Comme le dirait Amir « You, You, J'ai cherché. Un sens à mon existence. J'y ai laissé mon innocence...» 


Comme le disait Camus dans sa recherche du temps perdu « Le sens de la vie est la plus pressante des questions…»


Comme le dit Tolkien dans le seigneurs des anneaux « Tout ce que nous devons décider, c'est que faire du temps qui nous est imparti…»


Toute cette affaire de Transmission semblerait donc une affaire de sens inscrit dans un temps...


Transmettre, Oui mais, dans quelle direction et à quelle vitesse ?


Nous quittons Chiasso à la recherche d’un lieu pour dormir . La circulation est dense. Nous avançons sur une route départementale. Le nord de l'Italie est peu propice aux déplacements lents. Les voitures passent près, les camions déplacent des masses d’air chaudes. Les orages sont proches. La luminosité diminue. Les discussions s’arrêtent, nous sommes tous concentrés sur notre monture. L’écart peut avoir des conséquences. Nous sommes engagés sur la route avec sur notre droite un mur de protection, le demi tour est impossible, plus le choix, il faut avancer. Plus loin, nous croisons la voie ferrée sur notre gauche, le grincement assourdissant du train vient accentuer le stress déjà présent. La vitesse nous entoure, la rapidité des déplacements autour de nous, nous étourdit. Nous sommes agressés par le flux.

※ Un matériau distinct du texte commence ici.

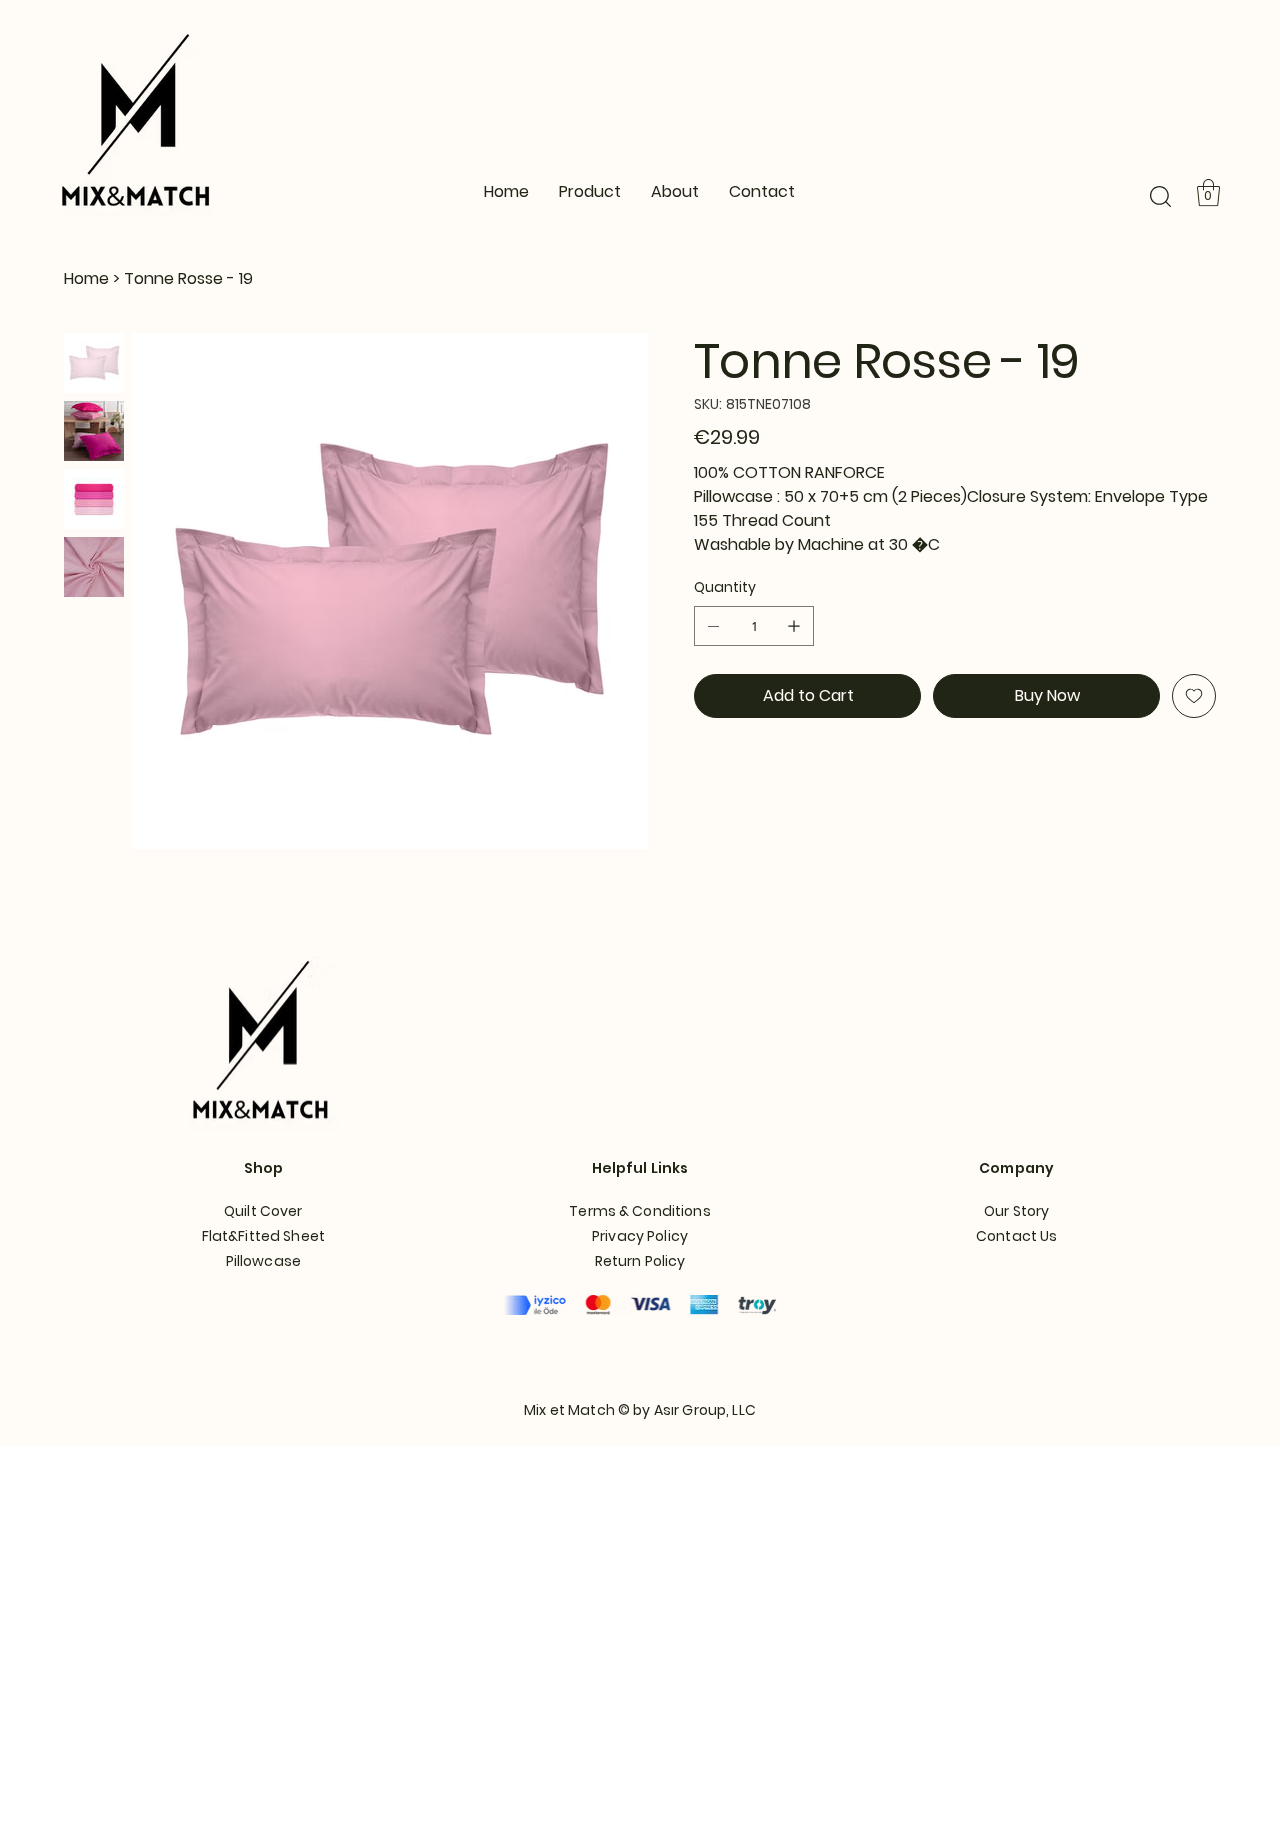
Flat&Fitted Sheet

Un dégagement, on peut s'arrêter.

On respire.

Lentement, on reprend nos esprits.



La rapidité, la vitesse peuvent elles nous contaminer voire nous agresser ? 

Quelles sont les différentes relations que nous entretenons avec le temps, les temps ?

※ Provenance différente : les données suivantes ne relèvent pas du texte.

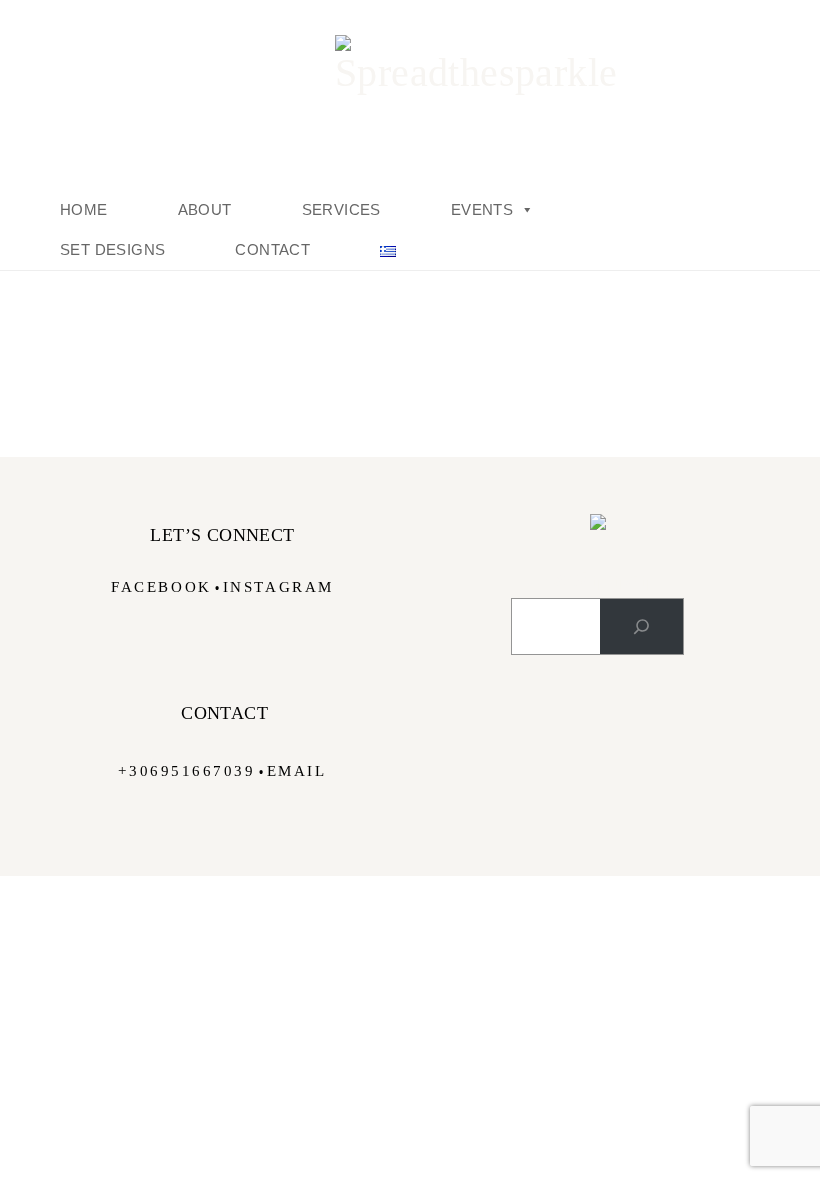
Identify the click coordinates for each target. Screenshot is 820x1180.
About (205, 209)
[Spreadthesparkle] (410, 65)
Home (84, 209)
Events (482, 209)
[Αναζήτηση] (641, 627)
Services (341, 209)
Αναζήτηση (598, 579)
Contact (272, 249)
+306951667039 (186, 771)
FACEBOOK (161, 587)
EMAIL (297, 771)
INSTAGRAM (278, 587)
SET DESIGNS (112, 249)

Peut-on se débrancher des flux de communications qui nous entourent ?

Doit-on se débrancher des flux pour une meilleure transmission ?


Lever la tête du guidon...


Si vous nous lisez en surveillant la cuisson de votre riz tout en pensant à la réunion de demain, avec la radio allumée, en finalisant un projet lecture CP-6ème sachez que vous n’êtes pas le ou la seul(e)… 

Nous vivons un temps où le multitâche est devenu le braquet classique, où l’on pédale en permanence après le temps, à tel point que l’on ne pense même plus à ralentir, à freiner.

Changer le braquet pour changer de vitesse n'est pas si simple.

Le modèle de la monture de vie qui nous est vendue par notre société de consommation est-il si simple à appréhender ?

La loi du court terme semble s'imposer. Nous sommes formatés à l'obsolescence programmée, au zapping, on s'informe en continu, mais les moments où l’on approfondit vraiment les sujets sont rares. Nos enfants semblent tout aussi happés par cette accélération. Par cette frénésie d'attentions multiples qui les place en déficit d'attention…

Une des dernières recherche du laboratoire de neurosciences cognitives à l’Inserm, nous confirme que « l’homme n’est pas multitâche. Notre cerveau ne sait traiter efficacement que deux tâches en même temps. »


La Transmission n'aime pas être dans la guidon. Elle tourne rond et prend la bonne direction lorsqu'elle reçoit des commandes précises et peu nombreuses.


Nous reprenons la route. L'orage approche. Le camping est devenu la seule solution. La concentration urbaine exclut la nuit en bivouac. Quelques kilomètres plus loin, le camping international de Côme nous accueille sous la pluie. Retour aux besoins primaires : monter la tente, manger, boire et dormir. Le lendemain, nous constatons que l’eurovelo passe sur des portions de nationales et rejoint Milan par des grands axes. Dilemme : Notre lente transmission contre les grands axes de communication. 

On prend le train direction Pavia à la recherche de « La ciclovia del Po ».

Le train a cet avantage de faire deux choses en même temps « Écrire et se Déplacer... » Efficace…


La volonté de partir en famille pendant un an, en vélo, s'inscrit sans nul doute dans un besoin de se réapproprier le temps, du temps, notre temps. 

Après quelques semaines, nous constatons que ce n'est pas si simple.

« Mila tu trouves que le temps passe vite ? »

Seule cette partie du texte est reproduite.